-- Data records --
—————
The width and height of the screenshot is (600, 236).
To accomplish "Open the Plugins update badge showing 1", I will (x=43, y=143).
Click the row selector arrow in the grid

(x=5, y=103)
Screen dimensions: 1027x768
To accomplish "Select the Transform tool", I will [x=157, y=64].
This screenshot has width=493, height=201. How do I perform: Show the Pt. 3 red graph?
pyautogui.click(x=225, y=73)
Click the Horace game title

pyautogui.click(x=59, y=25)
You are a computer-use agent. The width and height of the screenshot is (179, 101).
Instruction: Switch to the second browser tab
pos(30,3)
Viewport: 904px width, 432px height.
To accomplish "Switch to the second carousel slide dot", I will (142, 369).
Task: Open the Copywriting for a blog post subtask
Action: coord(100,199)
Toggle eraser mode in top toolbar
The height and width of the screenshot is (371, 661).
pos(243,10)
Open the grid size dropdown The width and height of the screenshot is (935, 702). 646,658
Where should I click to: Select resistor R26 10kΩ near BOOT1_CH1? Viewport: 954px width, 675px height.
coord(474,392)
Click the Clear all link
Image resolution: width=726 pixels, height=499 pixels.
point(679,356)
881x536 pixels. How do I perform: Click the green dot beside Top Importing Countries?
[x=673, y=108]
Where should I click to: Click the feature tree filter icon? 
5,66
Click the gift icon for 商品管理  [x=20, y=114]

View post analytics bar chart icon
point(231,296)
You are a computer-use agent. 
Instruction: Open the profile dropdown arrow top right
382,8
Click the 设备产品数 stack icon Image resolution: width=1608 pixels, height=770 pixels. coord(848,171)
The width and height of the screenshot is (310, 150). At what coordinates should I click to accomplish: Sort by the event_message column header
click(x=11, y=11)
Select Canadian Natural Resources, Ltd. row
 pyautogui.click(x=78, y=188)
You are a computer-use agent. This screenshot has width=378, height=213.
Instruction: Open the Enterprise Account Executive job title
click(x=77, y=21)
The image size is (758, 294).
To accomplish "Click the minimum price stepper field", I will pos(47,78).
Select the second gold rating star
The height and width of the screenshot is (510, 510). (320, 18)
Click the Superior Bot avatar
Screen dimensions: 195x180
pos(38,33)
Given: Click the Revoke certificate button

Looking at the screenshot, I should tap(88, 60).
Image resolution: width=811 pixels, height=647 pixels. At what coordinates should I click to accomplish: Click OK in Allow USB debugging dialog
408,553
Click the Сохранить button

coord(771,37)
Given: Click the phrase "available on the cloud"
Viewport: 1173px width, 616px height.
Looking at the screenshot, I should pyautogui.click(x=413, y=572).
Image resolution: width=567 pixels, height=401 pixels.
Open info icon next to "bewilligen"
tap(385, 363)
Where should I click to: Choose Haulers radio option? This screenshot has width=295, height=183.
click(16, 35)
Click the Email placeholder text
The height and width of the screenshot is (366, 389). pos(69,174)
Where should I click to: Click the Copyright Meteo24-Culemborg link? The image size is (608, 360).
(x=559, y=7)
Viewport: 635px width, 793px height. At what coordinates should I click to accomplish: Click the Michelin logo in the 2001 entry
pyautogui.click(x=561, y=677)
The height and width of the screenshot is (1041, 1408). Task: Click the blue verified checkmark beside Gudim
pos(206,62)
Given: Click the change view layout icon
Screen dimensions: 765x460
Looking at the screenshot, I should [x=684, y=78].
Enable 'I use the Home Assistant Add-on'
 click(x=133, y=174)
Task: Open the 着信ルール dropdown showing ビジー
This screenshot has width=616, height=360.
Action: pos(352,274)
—————
-- What this task involves --
Nothing in the data may be omitted; transcribe it exactly.

-- Response --
The width and height of the screenshot is (600, 236).
To accomplish "Open the Plugins update badge showing 1", I will (x=43, y=143).
Click the row selector arrow in the grid

(x=5, y=103)
Screen dimensions: 1027x768
To accomplish "Select the Transform tool", I will [x=157, y=64].
This screenshot has width=493, height=201. How do I perform: Show the Pt. 3 red graph?
pyautogui.click(x=225, y=73)
Click the Horace game title

pyautogui.click(x=59, y=25)
You are a computer-use agent. The width and height of the screenshot is (179, 101).
Instruction: Switch to the second browser tab
pos(30,3)
Viewport: 904px width, 432px height.
To accomplish "Switch to the second carousel slide dot", I will (142, 369).
Task: Open the Copywriting for a blog post subtask
Action: coord(100,199)
Toggle eraser mode in top toolbar
The height and width of the screenshot is (371, 661).
pos(243,10)
Open the grid size dropdown The width and height of the screenshot is (935, 702). 646,658
Where should I click to: Select resistor R26 10kΩ near BOOT1_CH1? Viewport: 954px width, 675px height.
coord(474,392)
Click the Clear all link
Image resolution: width=726 pixels, height=499 pixels.
point(679,356)
881x536 pixels. How do I perform: Click the green dot beside Top Importing Countries?
[x=673, y=108]
Where should I click to: Click the feature tree filter icon? 
5,66
Click the gift icon for 商品管理  [x=20, y=114]

View post analytics bar chart icon
point(231,296)
You are a computer-use agent. 
Instruction: Open the profile dropdown arrow top right
382,8
Click the 设备产品数 stack icon Image resolution: width=1608 pixels, height=770 pixels. coord(848,171)
The width and height of the screenshot is (310, 150). At what coordinates should I click to accomplish: Sort by the event_message column header
click(x=11, y=11)
Select Canadian Natural Resources, Ltd. row
 pyautogui.click(x=78, y=188)
You are a computer-use agent. This screenshot has width=378, height=213.
Instruction: Open the Enterprise Account Executive job title
click(x=77, y=21)
The image size is (758, 294).
To accomplish "Click the minimum price stepper field", I will pos(47,78).
Select the second gold rating star
The height and width of the screenshot is (510, 510). (320, 18)
Click the Superior Bot avatar
Screen dimensions: 195x180
pos(38,33)
Given: Click the Revoke certificate button

Looking at the screenshot, I should tap(88, 60).
Image resolution: width=811 pixels, height=647 pixels. At what coordinates should I click to accomplish: Click OK in Allow USB debugging dialog
408,553
Click the Сохранить button

coord(771,37)
Given: Click the phrase "available on the cloud"
Viewport: 1173px width, 616px height.
Looking at the screenshot, I should pyautogui.click(x=413, y=572).
Image resolution: width=567 pixels, height=401 pixels.
Open info icon next to "bewilligen"
tap(385, 363)
Where should I click to: Choose Haulers radio option? This screenshot has width=295, height=183.
click(16, 35)
Click the Email placeholder text
The height and width of the screenshot is (366, 389). pos(69,174)
Where should I click to: Click the Copyright Meteo24-Culemborg link? The image size is (608, 360).
(x=559, y=7)
Viewport: 635px width, 793px height. At what coordinates should I click to accomplish: Click the Michelin logo in the 2001 entry
pyautogui.click(x=561, y=677)
The height and width of the screenshot is (1041, 1408). Task: Click the blue verified checkmark beside Gudim
pos(206,62)
Given: Click the change view layout icon
Screen dimensions: 765x460
Looking at the screenshot, I should [x=684, y=78].
Enable 'I use the Home Assistant Add-on'
 click(x=133, y=174)
Task: Open the 着信ルール dropdown showing ビジー
This screenshot has width=616, height=360.
Action: pos(352,274)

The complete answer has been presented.